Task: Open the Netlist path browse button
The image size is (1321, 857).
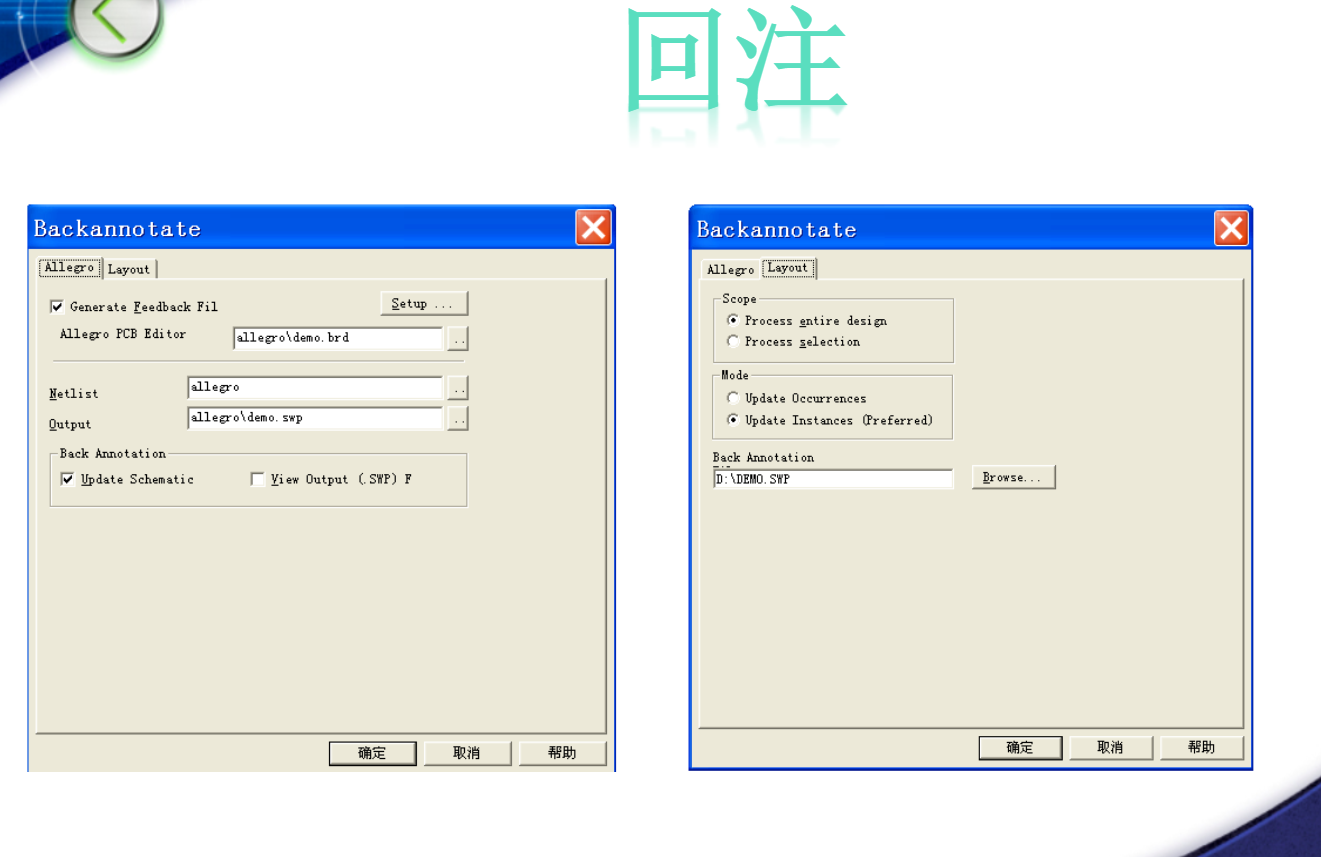Action: (458, 388)
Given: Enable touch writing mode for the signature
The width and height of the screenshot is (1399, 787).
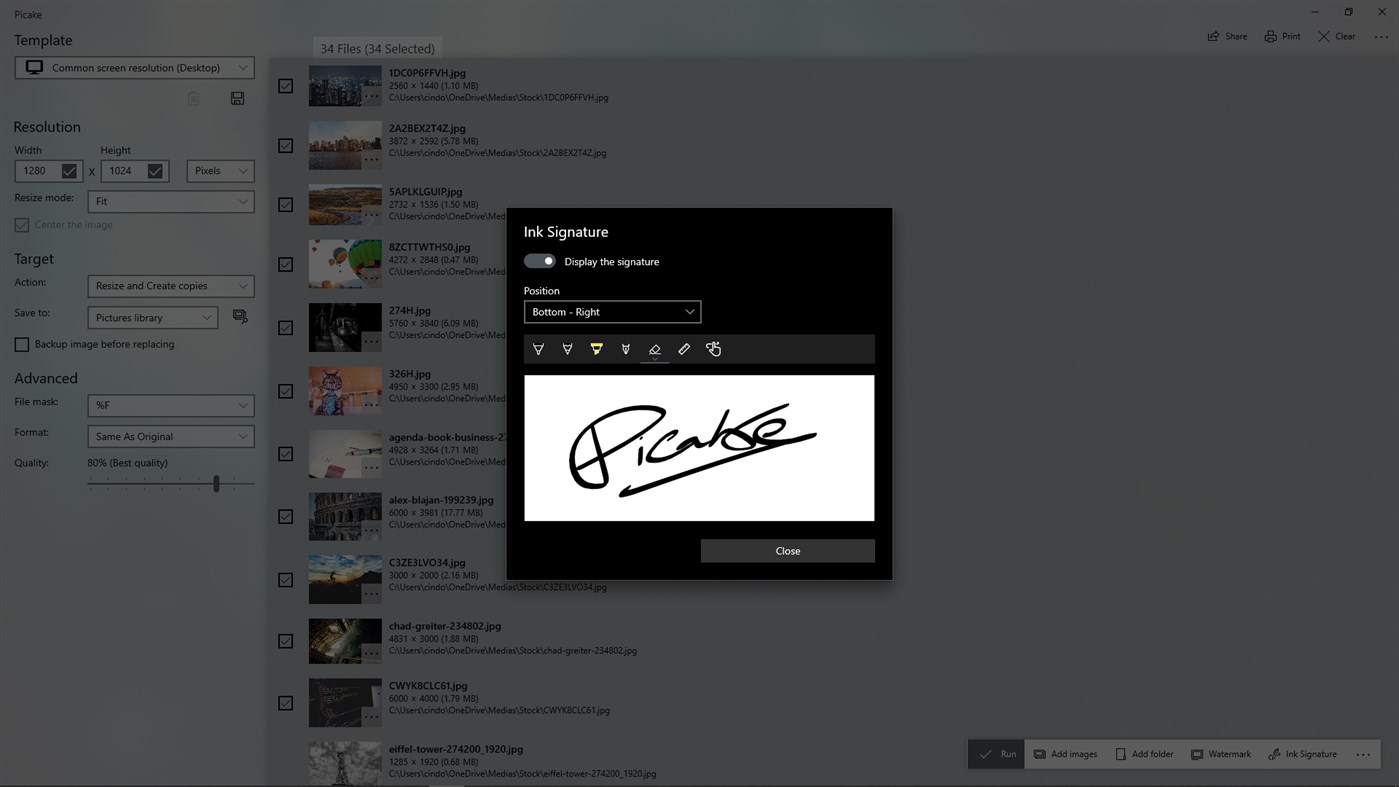Looking at the screenshot, I should pyautogui.click(x=713, y=348).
=-=-=-=-=
[What needs to be done] Give back the material above exactly, but without its images.

[Written answer]
Task: Open the Netlist path browse button
The image size is (1321, 857).
Action: (458, 388)
Given: Enable touch writing mode for the signature
The width and height of the screenshot is (1399, 787).
Looking at the screenshot, I should pyautogui.click(x=713, y=348).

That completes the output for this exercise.